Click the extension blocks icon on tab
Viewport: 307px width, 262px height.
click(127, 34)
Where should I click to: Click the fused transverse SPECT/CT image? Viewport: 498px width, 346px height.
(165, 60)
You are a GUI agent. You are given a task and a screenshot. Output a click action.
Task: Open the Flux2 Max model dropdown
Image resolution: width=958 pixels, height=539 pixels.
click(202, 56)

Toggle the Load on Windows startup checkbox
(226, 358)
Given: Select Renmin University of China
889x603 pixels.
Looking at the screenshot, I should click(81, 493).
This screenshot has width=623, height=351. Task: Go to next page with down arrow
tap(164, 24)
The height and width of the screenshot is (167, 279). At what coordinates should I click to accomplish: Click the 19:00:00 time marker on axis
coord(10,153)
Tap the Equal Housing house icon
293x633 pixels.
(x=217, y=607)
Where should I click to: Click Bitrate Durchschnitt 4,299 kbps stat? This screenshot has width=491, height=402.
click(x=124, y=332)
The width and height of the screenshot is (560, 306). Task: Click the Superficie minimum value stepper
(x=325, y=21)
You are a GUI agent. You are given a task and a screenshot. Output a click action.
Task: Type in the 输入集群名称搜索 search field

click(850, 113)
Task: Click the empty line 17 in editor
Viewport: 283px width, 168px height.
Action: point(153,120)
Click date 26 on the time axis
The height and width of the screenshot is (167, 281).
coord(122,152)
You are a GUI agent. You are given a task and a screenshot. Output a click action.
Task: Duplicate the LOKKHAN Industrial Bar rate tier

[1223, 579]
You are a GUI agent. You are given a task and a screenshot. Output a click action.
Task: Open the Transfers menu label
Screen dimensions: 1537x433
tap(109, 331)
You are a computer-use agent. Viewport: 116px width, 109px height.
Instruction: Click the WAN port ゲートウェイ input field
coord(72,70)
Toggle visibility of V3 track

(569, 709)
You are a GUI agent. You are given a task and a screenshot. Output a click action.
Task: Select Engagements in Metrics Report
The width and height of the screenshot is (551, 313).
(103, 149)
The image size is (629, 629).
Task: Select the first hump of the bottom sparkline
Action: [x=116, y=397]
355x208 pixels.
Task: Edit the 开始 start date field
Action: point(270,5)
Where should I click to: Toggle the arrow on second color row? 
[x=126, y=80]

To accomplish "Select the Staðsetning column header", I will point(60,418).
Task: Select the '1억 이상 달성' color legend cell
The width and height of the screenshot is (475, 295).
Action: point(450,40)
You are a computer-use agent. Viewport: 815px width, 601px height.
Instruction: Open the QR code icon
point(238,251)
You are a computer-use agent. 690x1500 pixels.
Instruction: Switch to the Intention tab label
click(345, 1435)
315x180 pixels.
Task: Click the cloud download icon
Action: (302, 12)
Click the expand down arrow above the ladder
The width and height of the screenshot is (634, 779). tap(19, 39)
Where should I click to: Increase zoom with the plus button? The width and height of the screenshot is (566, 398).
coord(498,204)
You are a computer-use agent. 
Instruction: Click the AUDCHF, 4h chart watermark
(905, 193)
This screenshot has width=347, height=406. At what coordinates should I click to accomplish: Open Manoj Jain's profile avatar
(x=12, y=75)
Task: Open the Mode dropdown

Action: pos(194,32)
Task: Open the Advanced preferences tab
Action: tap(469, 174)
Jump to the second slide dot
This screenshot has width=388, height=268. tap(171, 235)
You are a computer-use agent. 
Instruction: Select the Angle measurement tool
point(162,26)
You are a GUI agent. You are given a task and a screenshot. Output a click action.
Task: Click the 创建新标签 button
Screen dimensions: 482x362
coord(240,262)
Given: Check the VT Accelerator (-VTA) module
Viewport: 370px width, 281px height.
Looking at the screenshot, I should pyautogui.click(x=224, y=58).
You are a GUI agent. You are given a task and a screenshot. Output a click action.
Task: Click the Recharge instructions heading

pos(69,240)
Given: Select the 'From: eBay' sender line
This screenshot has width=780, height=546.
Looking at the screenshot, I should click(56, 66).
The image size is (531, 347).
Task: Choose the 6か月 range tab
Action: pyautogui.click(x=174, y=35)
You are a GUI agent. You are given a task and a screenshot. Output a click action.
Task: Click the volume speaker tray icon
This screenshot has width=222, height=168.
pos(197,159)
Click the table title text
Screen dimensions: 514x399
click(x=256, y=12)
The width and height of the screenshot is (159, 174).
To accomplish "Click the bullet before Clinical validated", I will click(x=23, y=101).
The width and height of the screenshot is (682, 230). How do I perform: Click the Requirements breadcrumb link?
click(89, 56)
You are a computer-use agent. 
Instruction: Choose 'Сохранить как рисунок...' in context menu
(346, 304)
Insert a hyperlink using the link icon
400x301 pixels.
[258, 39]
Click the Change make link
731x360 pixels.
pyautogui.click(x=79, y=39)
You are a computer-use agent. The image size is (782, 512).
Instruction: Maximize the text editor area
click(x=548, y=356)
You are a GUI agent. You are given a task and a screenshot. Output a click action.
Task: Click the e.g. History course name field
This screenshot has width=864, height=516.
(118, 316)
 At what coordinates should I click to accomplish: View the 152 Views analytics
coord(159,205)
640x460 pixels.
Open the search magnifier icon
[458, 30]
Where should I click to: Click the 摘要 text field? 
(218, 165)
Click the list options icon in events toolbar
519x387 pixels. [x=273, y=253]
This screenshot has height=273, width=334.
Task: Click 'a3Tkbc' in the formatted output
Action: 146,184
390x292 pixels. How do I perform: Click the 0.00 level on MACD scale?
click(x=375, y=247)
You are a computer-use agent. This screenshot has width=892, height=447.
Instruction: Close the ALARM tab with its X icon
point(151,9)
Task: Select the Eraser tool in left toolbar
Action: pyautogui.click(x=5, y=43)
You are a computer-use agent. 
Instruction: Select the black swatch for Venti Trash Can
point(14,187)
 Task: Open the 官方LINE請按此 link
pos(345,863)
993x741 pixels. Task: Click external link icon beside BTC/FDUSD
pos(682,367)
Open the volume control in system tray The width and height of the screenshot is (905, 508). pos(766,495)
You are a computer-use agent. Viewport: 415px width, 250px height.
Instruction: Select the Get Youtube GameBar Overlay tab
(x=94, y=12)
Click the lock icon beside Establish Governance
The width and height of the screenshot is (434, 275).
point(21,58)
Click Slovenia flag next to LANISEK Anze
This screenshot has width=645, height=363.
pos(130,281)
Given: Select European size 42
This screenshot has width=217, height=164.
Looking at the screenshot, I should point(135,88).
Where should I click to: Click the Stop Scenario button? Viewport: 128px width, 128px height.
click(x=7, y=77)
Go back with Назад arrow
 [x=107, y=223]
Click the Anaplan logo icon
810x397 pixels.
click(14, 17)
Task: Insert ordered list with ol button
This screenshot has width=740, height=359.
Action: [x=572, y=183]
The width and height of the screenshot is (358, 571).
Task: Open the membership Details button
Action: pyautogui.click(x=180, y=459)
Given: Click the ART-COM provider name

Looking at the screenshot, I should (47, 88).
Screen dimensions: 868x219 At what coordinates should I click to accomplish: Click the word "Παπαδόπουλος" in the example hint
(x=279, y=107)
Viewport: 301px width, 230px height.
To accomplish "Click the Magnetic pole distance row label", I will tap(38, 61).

********************

» ABOUT THIS EXERCISE
Look through the entries, and return every line that the word "volume" appears in.

» RESPONSE TO THE EXERCISE
Task: Click the volume speaker tray icon
Open the volume control in system tray The width and height of the screenshot is (905, 508). pos(766,495)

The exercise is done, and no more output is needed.